What you have to do:
Write out the data below exactly, from its first line to the line containing "Task: Open the FX tab", that line included.

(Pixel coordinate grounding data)
────────
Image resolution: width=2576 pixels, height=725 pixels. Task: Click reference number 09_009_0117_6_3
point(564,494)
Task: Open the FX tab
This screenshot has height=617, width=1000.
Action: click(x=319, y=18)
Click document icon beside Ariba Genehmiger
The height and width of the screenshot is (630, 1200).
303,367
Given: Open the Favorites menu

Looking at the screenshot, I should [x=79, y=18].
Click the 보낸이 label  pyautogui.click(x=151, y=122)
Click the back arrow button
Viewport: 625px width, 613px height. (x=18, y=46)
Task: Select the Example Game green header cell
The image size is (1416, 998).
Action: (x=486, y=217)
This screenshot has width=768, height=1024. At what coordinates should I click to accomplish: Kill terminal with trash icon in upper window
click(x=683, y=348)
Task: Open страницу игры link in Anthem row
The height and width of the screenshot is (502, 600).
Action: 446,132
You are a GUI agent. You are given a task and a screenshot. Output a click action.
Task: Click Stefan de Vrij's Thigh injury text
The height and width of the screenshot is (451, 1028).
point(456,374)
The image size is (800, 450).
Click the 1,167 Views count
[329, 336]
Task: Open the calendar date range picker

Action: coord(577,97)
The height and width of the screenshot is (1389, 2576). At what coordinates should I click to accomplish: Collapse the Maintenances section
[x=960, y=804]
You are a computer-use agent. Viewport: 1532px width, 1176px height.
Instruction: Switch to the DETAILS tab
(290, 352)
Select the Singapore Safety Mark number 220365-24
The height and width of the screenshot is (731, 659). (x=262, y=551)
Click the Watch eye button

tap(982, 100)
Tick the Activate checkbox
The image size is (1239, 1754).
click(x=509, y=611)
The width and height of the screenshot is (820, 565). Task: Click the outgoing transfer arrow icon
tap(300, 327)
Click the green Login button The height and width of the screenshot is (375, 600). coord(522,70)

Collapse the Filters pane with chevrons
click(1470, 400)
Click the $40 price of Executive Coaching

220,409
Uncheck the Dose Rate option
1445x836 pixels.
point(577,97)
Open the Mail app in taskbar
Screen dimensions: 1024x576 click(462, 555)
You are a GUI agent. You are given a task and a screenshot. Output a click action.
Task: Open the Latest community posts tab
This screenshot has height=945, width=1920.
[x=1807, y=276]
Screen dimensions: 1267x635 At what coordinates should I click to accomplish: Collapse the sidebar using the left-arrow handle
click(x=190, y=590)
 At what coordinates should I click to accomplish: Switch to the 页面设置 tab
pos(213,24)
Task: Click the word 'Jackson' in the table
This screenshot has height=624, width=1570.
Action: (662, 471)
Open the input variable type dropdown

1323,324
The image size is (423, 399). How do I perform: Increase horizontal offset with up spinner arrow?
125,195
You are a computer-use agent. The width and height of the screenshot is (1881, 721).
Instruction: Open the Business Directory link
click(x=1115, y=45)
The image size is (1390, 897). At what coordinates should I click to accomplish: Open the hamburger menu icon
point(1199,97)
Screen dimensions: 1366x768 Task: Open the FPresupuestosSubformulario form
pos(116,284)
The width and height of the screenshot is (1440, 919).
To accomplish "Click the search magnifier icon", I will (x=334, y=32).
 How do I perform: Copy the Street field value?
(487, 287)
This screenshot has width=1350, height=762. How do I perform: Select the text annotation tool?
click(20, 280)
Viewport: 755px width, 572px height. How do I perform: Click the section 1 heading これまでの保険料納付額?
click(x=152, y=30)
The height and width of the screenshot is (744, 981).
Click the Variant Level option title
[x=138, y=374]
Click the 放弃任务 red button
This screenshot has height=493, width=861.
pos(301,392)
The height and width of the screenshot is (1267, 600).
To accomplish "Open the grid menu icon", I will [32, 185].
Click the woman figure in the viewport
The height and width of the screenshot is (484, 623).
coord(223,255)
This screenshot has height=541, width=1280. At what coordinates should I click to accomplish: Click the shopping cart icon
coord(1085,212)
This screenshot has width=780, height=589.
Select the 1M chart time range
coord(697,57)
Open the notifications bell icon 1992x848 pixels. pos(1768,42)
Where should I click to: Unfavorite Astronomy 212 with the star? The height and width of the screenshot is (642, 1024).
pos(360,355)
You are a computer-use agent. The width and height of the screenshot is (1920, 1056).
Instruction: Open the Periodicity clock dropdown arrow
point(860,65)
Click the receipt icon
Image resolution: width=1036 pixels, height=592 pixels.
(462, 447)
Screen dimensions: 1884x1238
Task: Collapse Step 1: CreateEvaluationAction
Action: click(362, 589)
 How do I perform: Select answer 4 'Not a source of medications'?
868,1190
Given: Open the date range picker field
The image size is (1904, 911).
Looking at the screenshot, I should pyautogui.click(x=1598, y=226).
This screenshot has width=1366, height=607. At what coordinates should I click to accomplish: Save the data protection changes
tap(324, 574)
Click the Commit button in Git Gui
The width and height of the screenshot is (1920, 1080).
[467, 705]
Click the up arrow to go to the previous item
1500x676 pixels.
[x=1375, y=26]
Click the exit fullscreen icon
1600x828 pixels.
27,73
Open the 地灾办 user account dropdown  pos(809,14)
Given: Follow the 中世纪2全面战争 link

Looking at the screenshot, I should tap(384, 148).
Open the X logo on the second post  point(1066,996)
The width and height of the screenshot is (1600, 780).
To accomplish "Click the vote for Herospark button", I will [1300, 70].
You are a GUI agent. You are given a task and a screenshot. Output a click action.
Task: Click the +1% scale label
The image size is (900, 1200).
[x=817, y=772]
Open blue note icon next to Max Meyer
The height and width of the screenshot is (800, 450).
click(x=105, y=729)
────────
Answer:
Image resolution: width=2576 pixels, height=725 pixels. Task: Click reference number 09_009_0117_6_3
point(564,494)
Task: Open the FX tab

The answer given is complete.